**Passage to read:**
━━━━━━━━━━━━━━━━━━━━
Russia's Oil Woes Offer West Window to Hurt Putin, Zelensky Adviser Says

Kyiv is urging its Western partners to tighten sanctions on Russia as Moscow struggles with falling oil export revenues, a key source of wealth for the Kremlin that has helped underwrite President Vladimir Putin's costly and unremitting war in Ukraine.

Oleg Ustenko, an economic adviser to President Volodymyr Zelensky, told Newsweek that Kyiv and its backers in the West "have to make sure that the regime in the Kremlin doesn't have cash...More sanctions are required."

This week could prove pivotal for Ukraine. Key NATO backers will converge at the American Ramstein air base in Germany on Friday for the latest meeting of the Ukraine Defense Contact Group; a collection of representatives of more than 50 nations set up to discuss and plan military aid being sent to Ukraine.

Kyiv's representatives are primarily hoping that partners will agree to send German-made Leopard 2 main battle tanks, of which there are hundreds spread across multiple European nations.

Composite of Putin, oil tankers, Lukoil shares
This composite image shows Russian President Vladimir Putin at his residence Novo-Ogaryovo outside Moscow on November 22, 2022; a screen showing Russian oil giant Lukoil's share price at the Moscow Exchange office in Moscow, Russia... MIKHAIL METZEL/SPUTNIK/AFP via Getty Images / KIRILL KUDRYAVTSEV/AFP via Getty Images / ANGELOS TZORTZINIS/AFP via Getty Images

But elsewhere, Ustenko stressed that the sanctions battle is not yet won despite indications that the Russian economy is struggling under international measures. He urged European Union partners in particular to continue work on what would be the 10th package of bloc sanctions and close loopholes in previous rounds of restrictions.

Cut the cap

The early success of the EU-G7 price cap on Russian crude oil imports—supported by an EU embargo on all Russian crude transport by sea which came into effect on December 5—should encourage further action, Ustenko said.

"The sanctions related to the price cap on oil were really very important, very powerful, despite the fact that Russians were saying: 'We don't care, we will not sell at that price cap price.' But in my view, they were bluffing. The market shows that it was indeed the case."

The $60 per barrel cap is chipping away at Moscow's lucrative oil earnings, costing the Kremlin around $172 million every day, according to a report published this month by Finland's independent Centre for Research on Energy and Clean Air.

Russian Finance Minister Anton Siluanov said last month that the oil price cap—which Putin has dismissed as "stupid"—might mean Russia's budget deficit will be deeper than the 2 percent projected for 2023.
━━━━━━━━━━━━━━━━━━━━
**Problem:** Quote the article on Russia's oil revenues word for word, starting with "But elsewhere, Ustenko" and going on through "action, Ustenko said.". The items that come next were taken from a separate source.

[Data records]
━━━━━━━━━━━━━━━━━━━━
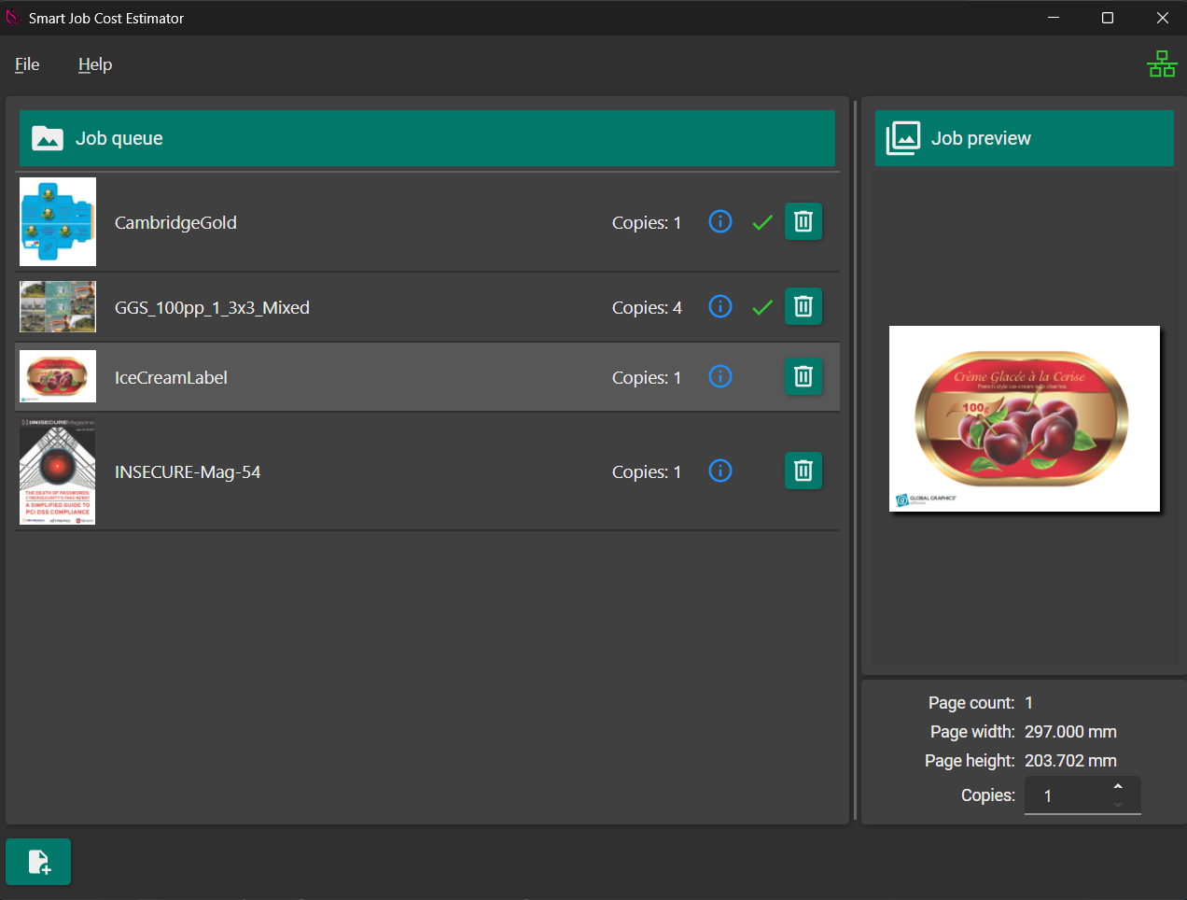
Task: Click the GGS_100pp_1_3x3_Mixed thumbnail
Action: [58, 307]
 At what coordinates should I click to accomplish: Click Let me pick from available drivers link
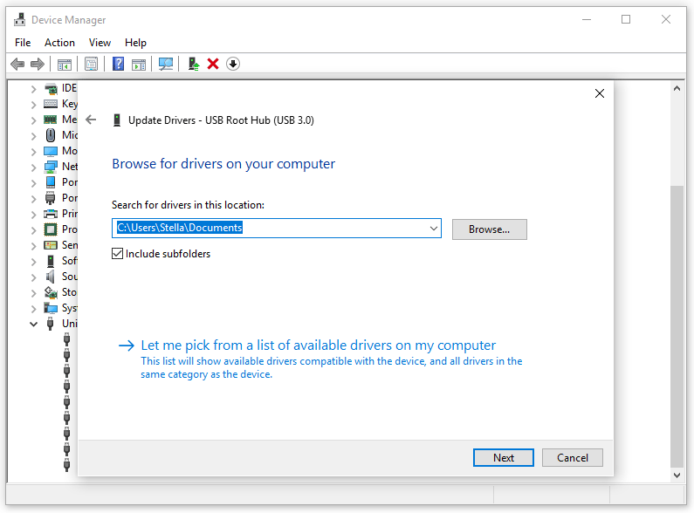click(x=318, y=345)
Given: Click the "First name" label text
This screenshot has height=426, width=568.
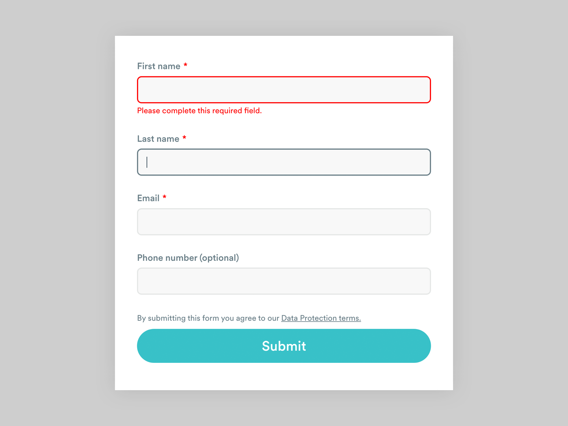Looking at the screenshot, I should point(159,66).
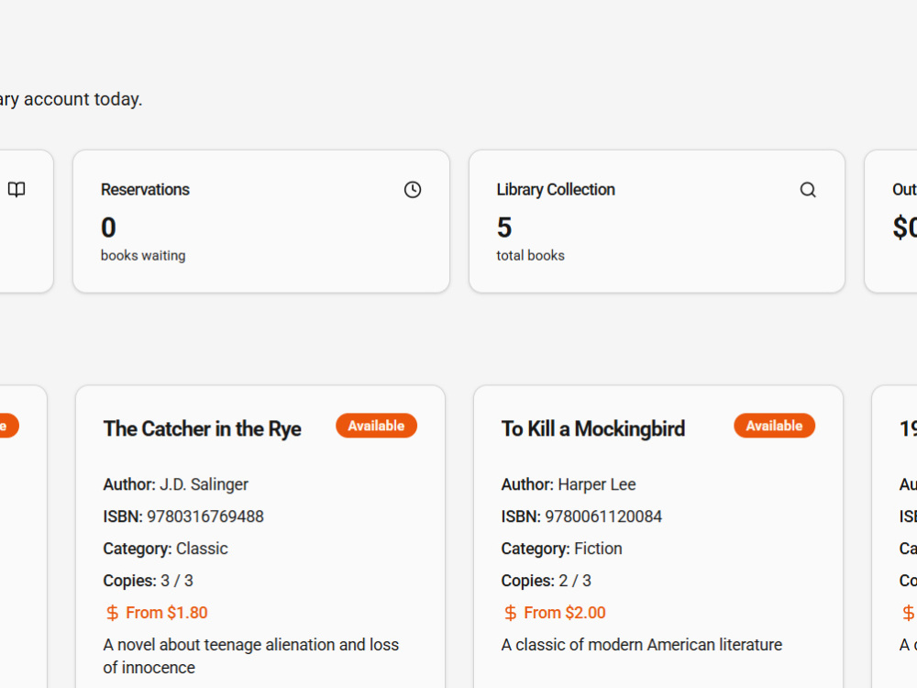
━━━━━━━━━━━━━━━━━━━━
**Result:**
But elsewhere, Ustenko stressed that the sanctions battle is not yet won despite indications that the Russian economy is struggling under international measures. He urged European Union partners in particular to continue work on what would be the 10th package of bloc sanctions and close loopholes in previous rounds of restrictions.

Cut the cap

The early success of the EU-G7 price cap on Russian crude oil imports—supported by an EU embargo on all Russian crude transport by sea which came into effect on December 5—should encourage further action, Ustenko said.